Die Serie an Militärschlägen ist eine Machtdemonstration der USA und ihrer Partner - und der Versuch, dem zunehmenden Kontrollverlust im Nahen Osten etwas entgegenzusetzen. Ob das Erfolg hat, ist offen. Klar ist nur, dass weitere US-Militärschläge folgen werden. Wie groß ist die Gefahr eines neuen Krieges mit dem Iran?

Die Eskalationsspirale

Am vergangenen Sonntag waren bei einem Drohnenangriff proiranischer Milizen in Jordanien, nahe der syrischen Grenze, drei amerikanische Soldaten getötet und zahlreiche weitere verletzt worden. US-Präsident Joe Biden kündigte danach sofort Vergeltung an, ließ sich mit dem Gegenschlag aber mehrere Tage Zeit. Er stand vor der schwierigen Aufgabe, eine Balance zu finden: Die von Teheran unterstützten Kräfte in der Region abzuschrecken, ohne dabei noch härtere Reaktionen zu
provozieren; Stärke zu zeigen, ohne die Lage im Nahen Osten komplett zu eskalieren und einen Krieg mit dem Iran zu riskieren. 

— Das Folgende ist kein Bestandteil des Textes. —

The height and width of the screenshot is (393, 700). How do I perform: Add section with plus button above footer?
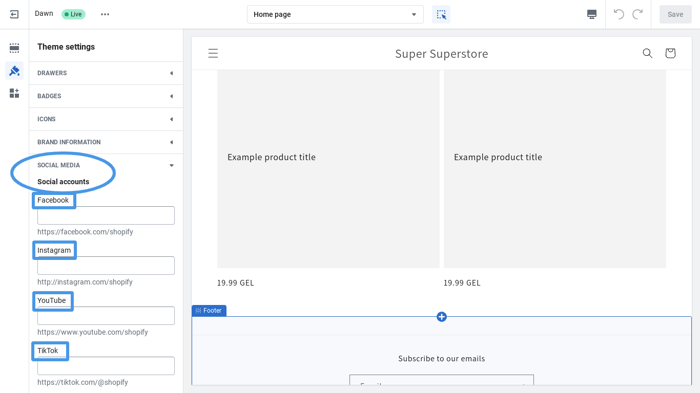(442, 317)
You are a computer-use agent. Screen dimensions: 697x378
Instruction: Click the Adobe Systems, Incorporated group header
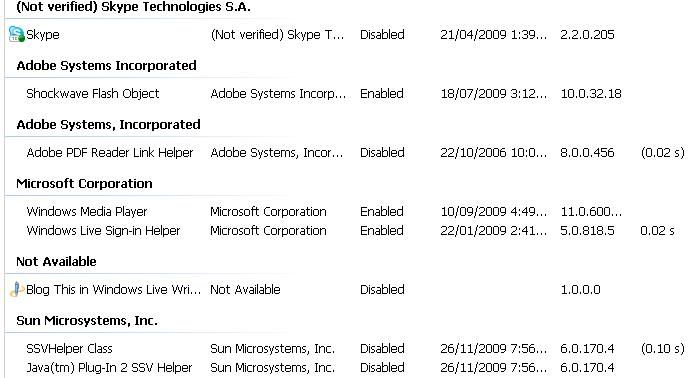tap(108, 125)
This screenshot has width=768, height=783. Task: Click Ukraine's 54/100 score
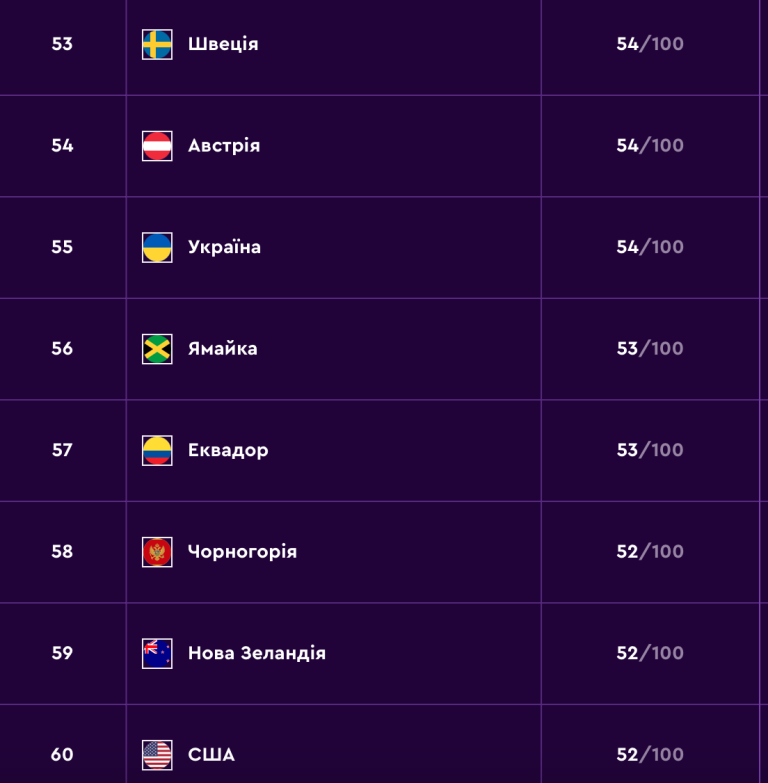[650, 247]
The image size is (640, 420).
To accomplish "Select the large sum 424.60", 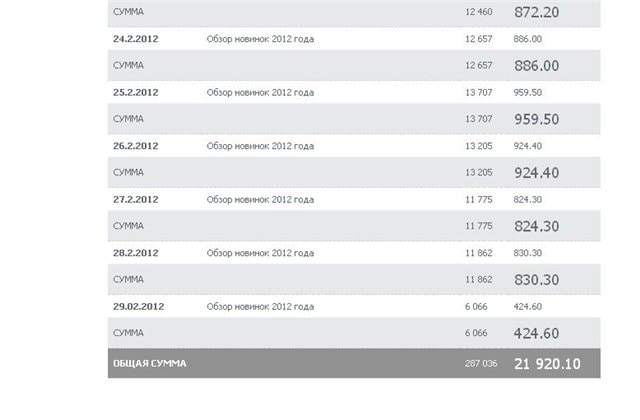I will (536, 334).
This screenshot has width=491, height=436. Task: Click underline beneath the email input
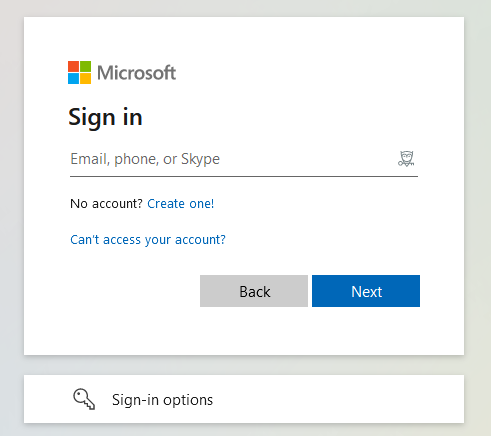coord(244,176)
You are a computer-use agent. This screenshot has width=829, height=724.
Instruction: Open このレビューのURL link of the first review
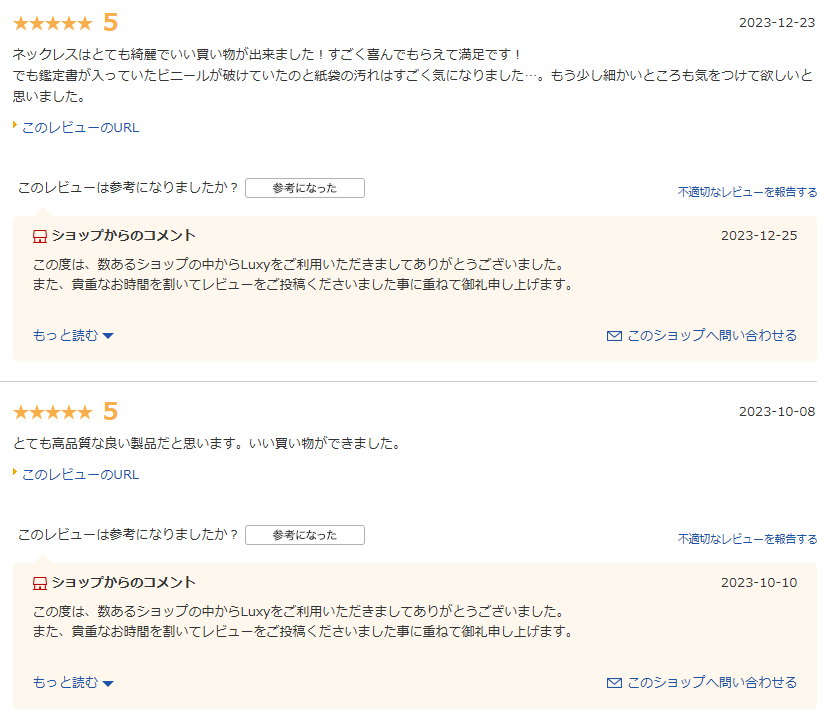[x=80, y=127]
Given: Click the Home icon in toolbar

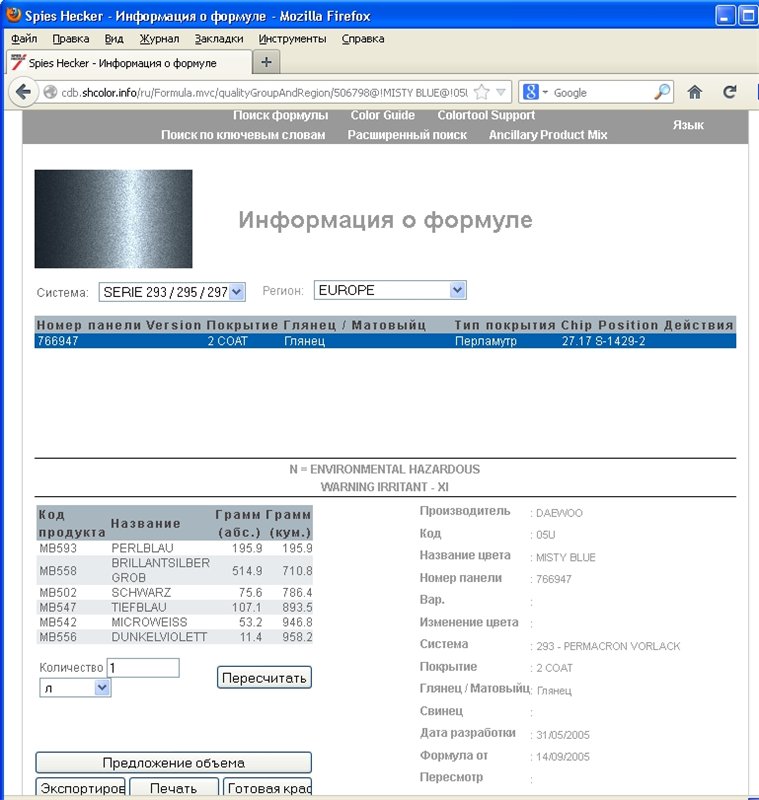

Seit dem Beginn des Gaza-Krieges zwischen Israel und der islamistischen Hamas im Oktober artet die Lage in der Region zunehmend aus. Während Israel die Hamas im Gazastreifen bekämpft, kommt es in der israelisch-libanesischen Grenzregion fast täglich zu Angriffen zwischen Israel und der Schiitenmiliz Hisbollah. Gleichzeitig tyrannisiert die jemenitische Huthi-Miliz, die ihre Solidarität mit der Hamas erklärt hat, die internationale Container-Schifffahrt im Roten Meer. Alle drei Gruppen – Hamas, Hisbollah und Huthi - sind eng mit dem Iran verbunden. Und der Gaza-Krieg wird mehr und mehr zu einem Schattenkonflikt nicht nur zwischen Israel und dessen Erzfeind Iran, sondern auch zwischen Washington und Teheran. 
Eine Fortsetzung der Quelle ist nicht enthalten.